(Saved entries)
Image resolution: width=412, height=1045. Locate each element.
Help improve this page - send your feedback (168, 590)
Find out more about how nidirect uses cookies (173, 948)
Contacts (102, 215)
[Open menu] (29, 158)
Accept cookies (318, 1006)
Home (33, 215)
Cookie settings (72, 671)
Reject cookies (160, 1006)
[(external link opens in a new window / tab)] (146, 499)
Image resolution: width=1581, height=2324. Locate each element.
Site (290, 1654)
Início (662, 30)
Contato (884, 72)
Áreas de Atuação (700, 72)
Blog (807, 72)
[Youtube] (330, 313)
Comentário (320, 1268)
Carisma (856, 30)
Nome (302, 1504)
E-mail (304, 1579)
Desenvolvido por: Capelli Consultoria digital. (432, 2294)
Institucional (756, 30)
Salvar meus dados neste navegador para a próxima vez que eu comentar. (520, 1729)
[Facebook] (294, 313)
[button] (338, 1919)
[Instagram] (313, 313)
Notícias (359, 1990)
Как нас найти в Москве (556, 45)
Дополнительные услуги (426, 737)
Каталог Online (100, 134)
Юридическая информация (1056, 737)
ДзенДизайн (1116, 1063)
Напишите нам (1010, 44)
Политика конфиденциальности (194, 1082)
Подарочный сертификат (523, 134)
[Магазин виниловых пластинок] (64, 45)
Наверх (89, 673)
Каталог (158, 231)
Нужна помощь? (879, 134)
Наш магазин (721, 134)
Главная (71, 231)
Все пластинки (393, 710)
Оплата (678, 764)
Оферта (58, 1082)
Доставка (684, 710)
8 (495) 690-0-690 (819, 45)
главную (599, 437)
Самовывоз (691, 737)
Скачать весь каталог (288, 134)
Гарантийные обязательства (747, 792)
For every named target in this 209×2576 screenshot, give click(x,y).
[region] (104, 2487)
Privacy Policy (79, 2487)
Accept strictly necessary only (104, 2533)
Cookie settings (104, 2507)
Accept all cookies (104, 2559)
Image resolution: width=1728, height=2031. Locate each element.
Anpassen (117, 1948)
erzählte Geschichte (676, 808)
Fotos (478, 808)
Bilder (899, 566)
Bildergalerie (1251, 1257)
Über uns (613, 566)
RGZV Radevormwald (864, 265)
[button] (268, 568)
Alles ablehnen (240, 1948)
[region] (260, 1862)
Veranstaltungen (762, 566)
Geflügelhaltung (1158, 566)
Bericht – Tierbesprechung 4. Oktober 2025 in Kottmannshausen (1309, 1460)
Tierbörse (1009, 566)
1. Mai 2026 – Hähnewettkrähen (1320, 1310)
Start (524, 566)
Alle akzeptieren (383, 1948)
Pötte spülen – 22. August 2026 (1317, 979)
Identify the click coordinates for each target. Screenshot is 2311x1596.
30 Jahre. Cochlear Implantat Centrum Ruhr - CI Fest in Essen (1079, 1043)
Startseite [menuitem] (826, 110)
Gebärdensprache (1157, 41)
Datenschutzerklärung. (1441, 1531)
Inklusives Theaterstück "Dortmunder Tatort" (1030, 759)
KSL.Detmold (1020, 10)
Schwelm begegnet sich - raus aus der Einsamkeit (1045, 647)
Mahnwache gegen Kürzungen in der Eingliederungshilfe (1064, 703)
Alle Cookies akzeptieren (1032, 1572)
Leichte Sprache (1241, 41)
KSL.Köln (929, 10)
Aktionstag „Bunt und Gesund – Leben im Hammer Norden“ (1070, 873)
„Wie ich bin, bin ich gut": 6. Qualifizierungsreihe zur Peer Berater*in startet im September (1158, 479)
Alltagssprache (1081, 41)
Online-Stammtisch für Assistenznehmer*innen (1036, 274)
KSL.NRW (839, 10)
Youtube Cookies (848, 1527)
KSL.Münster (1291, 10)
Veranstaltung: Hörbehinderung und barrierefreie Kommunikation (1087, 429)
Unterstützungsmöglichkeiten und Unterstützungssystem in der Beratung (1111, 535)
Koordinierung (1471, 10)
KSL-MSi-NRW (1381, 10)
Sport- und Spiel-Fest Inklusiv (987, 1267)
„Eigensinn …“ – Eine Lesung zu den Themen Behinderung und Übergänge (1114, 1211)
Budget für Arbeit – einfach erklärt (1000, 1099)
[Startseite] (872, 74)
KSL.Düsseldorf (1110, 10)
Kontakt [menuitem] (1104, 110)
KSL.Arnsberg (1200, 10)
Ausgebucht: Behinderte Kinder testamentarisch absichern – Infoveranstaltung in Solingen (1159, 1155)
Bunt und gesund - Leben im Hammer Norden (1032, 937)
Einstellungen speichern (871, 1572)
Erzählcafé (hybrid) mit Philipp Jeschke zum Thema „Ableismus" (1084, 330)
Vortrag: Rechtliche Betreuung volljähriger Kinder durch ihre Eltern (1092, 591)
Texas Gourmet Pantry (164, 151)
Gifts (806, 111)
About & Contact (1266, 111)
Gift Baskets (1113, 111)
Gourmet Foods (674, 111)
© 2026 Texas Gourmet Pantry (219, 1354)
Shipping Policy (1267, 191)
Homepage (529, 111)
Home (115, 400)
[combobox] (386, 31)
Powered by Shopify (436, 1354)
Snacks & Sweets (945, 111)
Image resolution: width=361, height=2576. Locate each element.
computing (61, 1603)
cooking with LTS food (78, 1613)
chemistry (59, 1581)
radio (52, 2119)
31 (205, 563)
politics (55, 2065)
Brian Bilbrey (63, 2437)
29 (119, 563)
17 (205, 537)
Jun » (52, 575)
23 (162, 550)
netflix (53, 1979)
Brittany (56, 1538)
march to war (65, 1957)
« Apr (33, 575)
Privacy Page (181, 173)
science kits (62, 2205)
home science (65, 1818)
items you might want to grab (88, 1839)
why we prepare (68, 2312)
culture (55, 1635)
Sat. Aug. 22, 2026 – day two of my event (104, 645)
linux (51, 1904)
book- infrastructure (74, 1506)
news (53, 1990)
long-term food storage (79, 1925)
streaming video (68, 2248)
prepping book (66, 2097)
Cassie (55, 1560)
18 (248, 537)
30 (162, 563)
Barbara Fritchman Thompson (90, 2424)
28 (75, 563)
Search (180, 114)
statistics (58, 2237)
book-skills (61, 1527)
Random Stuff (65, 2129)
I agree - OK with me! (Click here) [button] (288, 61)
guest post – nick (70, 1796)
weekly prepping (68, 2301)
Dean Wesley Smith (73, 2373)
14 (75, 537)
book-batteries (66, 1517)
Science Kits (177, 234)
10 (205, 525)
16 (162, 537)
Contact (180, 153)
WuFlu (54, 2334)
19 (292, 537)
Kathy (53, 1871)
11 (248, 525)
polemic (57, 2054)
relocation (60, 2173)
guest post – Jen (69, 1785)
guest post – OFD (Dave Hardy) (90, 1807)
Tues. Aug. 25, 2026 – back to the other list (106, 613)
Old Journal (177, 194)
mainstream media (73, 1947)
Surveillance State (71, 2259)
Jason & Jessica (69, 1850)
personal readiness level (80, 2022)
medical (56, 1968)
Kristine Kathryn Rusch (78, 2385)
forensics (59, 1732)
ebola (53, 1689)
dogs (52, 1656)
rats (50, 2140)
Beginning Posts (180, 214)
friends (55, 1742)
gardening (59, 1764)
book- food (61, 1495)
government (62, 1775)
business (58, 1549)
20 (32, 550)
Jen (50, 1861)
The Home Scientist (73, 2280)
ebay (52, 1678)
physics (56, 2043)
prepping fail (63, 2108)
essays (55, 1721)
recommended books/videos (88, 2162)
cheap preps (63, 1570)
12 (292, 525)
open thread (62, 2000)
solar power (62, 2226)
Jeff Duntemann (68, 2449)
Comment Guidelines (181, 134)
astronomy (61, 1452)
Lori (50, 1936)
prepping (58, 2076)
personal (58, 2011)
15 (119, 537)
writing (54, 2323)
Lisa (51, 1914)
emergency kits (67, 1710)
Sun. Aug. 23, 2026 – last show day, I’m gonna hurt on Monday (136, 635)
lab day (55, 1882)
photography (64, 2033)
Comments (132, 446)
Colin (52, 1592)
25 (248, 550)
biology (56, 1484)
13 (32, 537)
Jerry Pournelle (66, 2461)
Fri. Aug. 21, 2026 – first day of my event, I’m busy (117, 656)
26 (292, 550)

(WHAT IS REQUIRED)
Reproduce exactly the lines above from the line with "[button] (338, 1919)" to the line with "Напишите нам (1010, 44)", including both, and add nothing.

(EXERCISE RESULT)
[button] (338, 1919)
[Instagram] (313, 313)
Notícias (359, 1990)
Как нас найти в Москве (556, 45)
Дополнительные услуги (426, 737)
Каталог Online (100, 134)
Юридическая информация (1056, 737)
ДзенДизайн (1116, 1063)
Напишите нам (1010, 44)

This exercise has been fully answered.